@Roy2U
I made somewhat of an error in respect of that Point 2 of my post, and how I calculate the additional working capital might warrant some clarification.
Essentially, in order to generate $21m of additional Operating Cash Flow will require additional Revenue of X.
In order to derive this X figure, I crudely took, as a proxy, the portion of Revenue that reported to OCF historically and grossed up your $21m in order to get that figure.
And then I simply applied the historical average Working Cap-to-Sales ratio (which has been around 4%...initially I used 6%, which was calculated incorrectly by me) in order to calculate the working capital investment required.

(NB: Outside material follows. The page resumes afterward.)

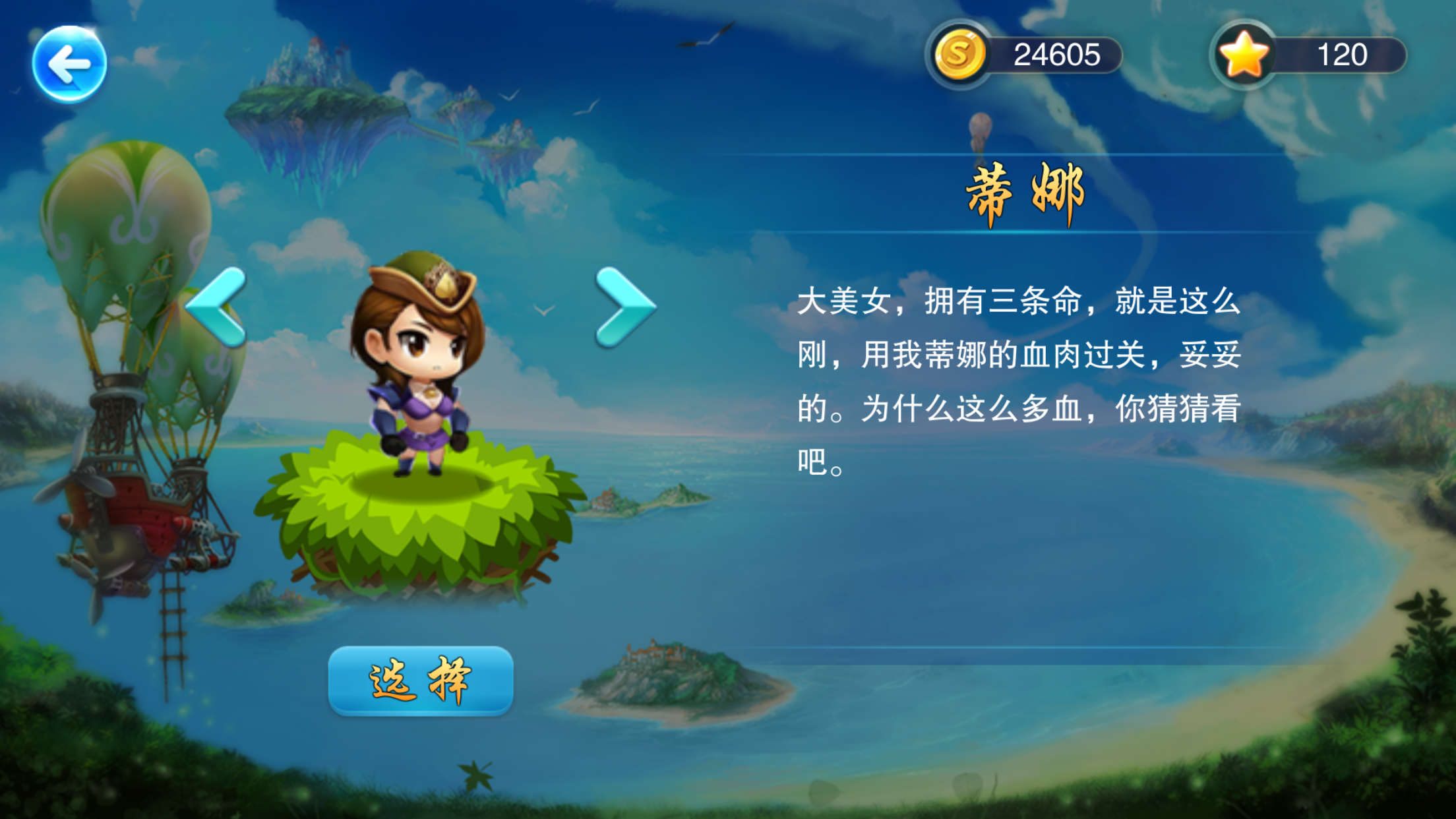Tap the green leafy island platform

(x=422, y=528)
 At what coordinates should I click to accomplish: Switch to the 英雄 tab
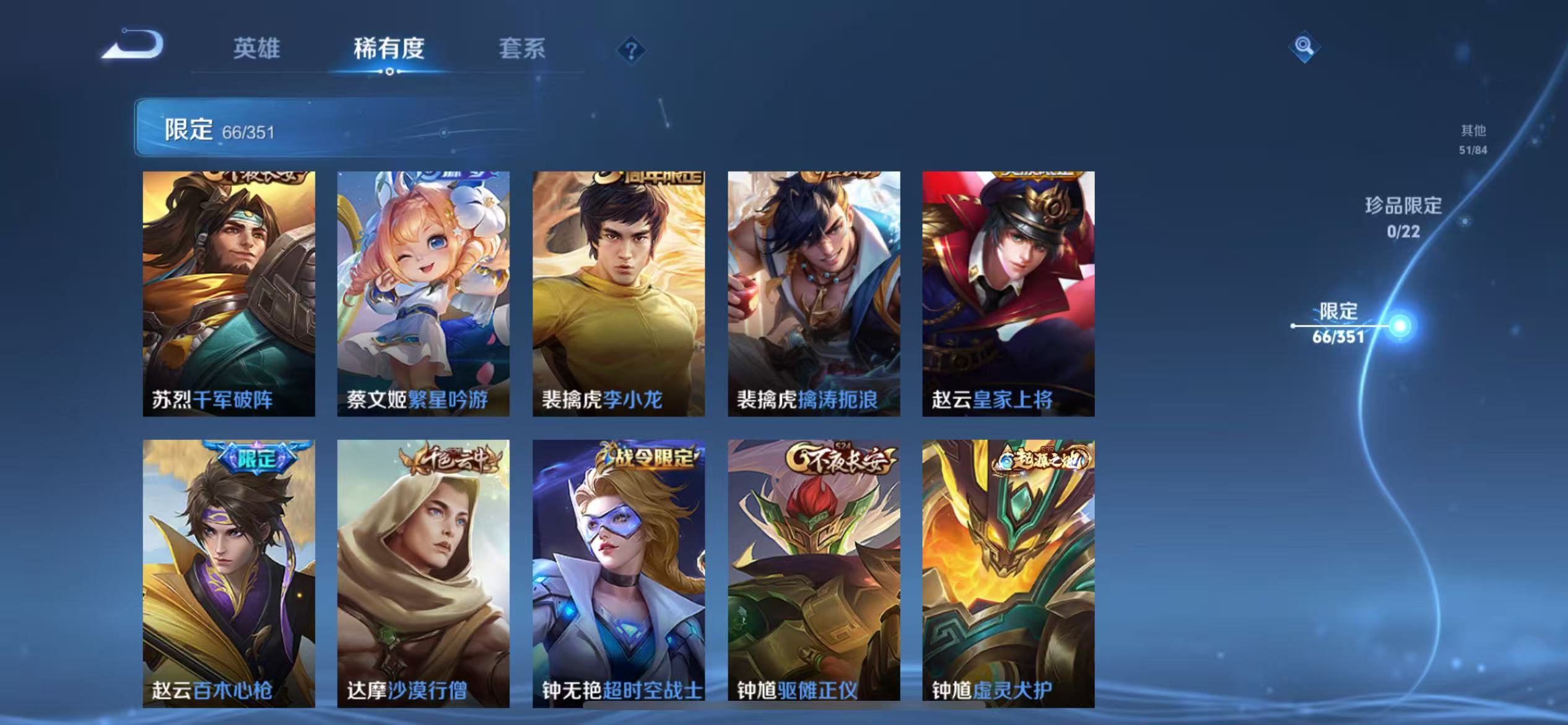pos(256,50)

So, here are the workings:
(Note that I used the 2015 year to derive the theoretical extra Revenue, when OCF-to-Revenue was the highest ratio, meaning that the additional Revenue - and therefore the required Working Cap - are minimised)
FY2015 Revenue = $2.9bn
FY2015 OCF = $210m
=> 7.3 cents of OCF per dollar of Revenue
Therefore $21m of additional OCF would require 21.0 divided by 0.073 = $286m
Now additional working capital required = 0.04 x $286m = $11m
So, it isn't quite the $17m I initially calculated, but it means that the $42m deficit I originally derived is closer to $35m.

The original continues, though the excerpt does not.